Marco Antonio Rodrigues é encenador e professor-pedagogo. Foi cofundador e diretor artístico do grupo Folias d’Arte (1997-2010), em São Paulo, com o qual mantém colaboração eventual. Foi editor da revista Caderno do Folias e assinou espetáculos como Babilônia (2001), de Reinaldo Maia; Otelo (2003), de Shakespeare; El día que me quieras (2005), do venezuelano José Ignácio Cabrujas; e Oresteia, o canto do bode (2007), adaptação de trilogia de Ésquilo por Maia. É encenador colaborador d’O Teatrão, coletivo português sediado em Coimbra. Possuí especialização no Sistema Stanislavski pela Academia de Arte Teatral Russa (GITIS), de Moscou.
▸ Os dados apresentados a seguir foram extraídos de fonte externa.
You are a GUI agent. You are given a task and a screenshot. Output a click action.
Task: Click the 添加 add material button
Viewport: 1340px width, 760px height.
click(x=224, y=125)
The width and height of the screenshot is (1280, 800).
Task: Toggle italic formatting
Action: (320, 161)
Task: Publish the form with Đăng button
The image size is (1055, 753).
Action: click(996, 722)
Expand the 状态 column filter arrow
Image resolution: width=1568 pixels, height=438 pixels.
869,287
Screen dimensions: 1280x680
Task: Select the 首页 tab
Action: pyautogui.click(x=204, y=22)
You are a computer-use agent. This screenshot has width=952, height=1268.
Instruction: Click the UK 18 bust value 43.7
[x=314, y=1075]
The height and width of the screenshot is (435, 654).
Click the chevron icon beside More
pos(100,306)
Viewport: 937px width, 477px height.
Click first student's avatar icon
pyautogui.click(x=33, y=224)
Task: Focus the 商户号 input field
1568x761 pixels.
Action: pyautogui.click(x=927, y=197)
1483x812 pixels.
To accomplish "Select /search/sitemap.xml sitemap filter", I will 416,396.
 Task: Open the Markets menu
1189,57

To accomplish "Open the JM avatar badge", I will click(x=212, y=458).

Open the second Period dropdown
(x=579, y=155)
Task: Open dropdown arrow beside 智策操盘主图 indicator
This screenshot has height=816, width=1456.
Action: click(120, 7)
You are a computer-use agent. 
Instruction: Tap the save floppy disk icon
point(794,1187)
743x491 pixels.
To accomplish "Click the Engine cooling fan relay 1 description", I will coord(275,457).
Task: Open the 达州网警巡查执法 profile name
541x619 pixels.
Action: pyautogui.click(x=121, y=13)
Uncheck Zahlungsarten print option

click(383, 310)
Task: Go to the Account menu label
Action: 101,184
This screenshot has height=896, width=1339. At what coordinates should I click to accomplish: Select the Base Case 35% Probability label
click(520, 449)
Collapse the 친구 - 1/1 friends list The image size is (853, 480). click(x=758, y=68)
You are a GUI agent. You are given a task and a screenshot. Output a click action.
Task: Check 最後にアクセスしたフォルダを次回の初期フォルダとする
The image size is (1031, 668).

Também colabora como professor-encenador do Célia Helena Centro de Artes e Educação, desde 1990, em São Paulo; da Escola Superior de Educação de Coimbra (Esec) e da Escola Superior de Música e Artes do Espetáculo do Porto (Esmae). Assinou mais de 50 trabalhos, entre os mais recentes: Erêndira, a incrível e triste história de Candida Erêndira e sua avó desalmada, dramaturgia de Claudia Barral para o conto de Gabriel García Márquez, no Teatro do Sesi SP (2019); Richard’s, dramaturgia de Jorge Louraço Figueira para Ricardo III, de Shakespeare (2019); e Ala de criados (2017) e Terrenal (2019), ambos textos do argentino Mauricio Kartun. Recebeu prêmios como Shell, Mambembe, APCA e Molière, além do Prêmio Villanueva, da crítica cubana.